→ Your task
An exact transcription is needed, starting with the line that contains "వీడియో కాన్ఫరెన్స్ ద్వారా" and ending with the last line of the records.

Saved entries:

———

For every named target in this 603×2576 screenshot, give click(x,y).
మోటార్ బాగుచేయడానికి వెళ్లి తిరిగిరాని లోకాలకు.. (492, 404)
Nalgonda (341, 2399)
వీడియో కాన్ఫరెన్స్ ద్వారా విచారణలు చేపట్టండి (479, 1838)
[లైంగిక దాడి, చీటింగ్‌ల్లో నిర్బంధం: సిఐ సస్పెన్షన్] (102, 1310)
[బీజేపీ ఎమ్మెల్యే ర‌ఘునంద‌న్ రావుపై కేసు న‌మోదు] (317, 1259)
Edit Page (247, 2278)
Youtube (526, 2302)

———

→ Completed exercise
వీడియో కాన్ఫరెన్స్ ద్వారా విచారణలు చేపట్టండి (479, 1838)
[లైంగిక దాడి, చీటింగ్‌ల్లో నిర్బంధం: సిఐ సస్పెన్షన్] (102, 1310)
[బీజేపీ ఎమ్మెల్యే ర‌ఘునంద‌న్ రావుపై కేసు న‌మోదు] (317, 1259)
Edit Page (247, 2278)
Youtube (526, 2302)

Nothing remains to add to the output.